Tony "Slaggy" Miller
- Born: Anthony Robert Miller April 28, 1929 Manly
- Died: April 6, 1988 (aged 58) Sydney

Rugby union career

Amateur team(s)
- Years: Team / Apps / (Points)
- Manly RUFC

Provincial / State sides
- Years: Team / Apps / (Points)
- NSW / 100

International career
- Years: Team / Apps / (Points)
- 1952–1967: Australia / 41

= Tony Miller (rugby union) =

Australia international rugby union player (1929-1988)

Anthony Robert "Slaggy" Miller MBE, (April 28, 1929– April 6, 1988) was an Australian rugby union footballer and coach, A state and national representative second-row forward, he played forty-one Test matches for Australia in a representative career spanning sixteen seasons. His age at 38 years, 113 days at the time of his last Wallaby appearance stands as the Australian Test record for the oldest player. His club career spanned an extraordinary twenty-three years. He is an inductee to the Australian Rugby Union Hall of Fame.

Task details:
Extract the portion of the Tony Miller profile that begins at the words "- NSW / 100" and stops after the words "union player (1929-1988)", copying it with no changes.

Collected data:

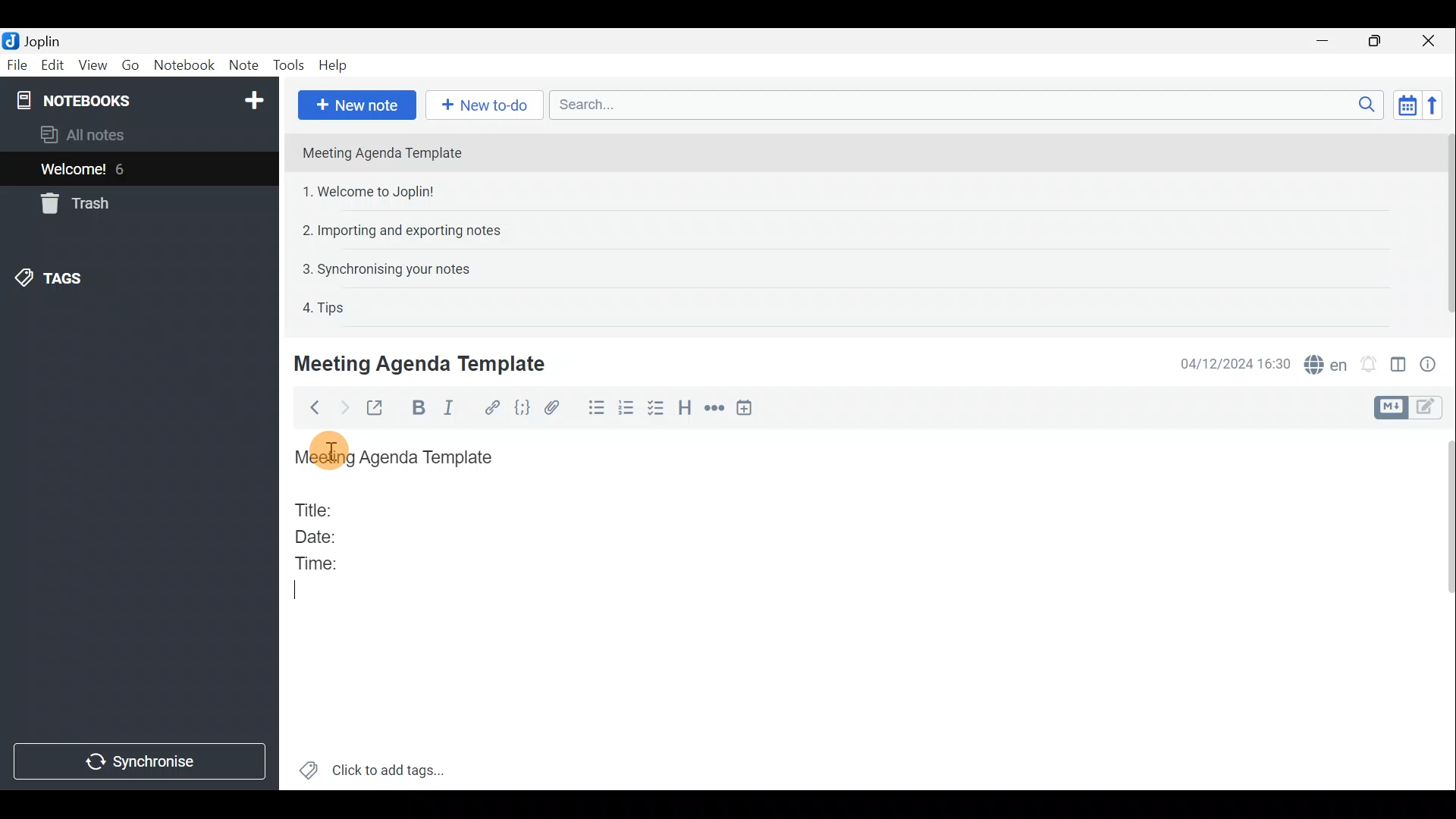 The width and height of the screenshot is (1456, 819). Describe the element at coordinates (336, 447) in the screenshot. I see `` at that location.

Finished exercise:
- NSW / 100

International career
- Years: Team / Apps / (Points)
- 1952–1967: Australia / 41

= Tony Miller (rugby union) =

Australia international rugby union player (1929-1988)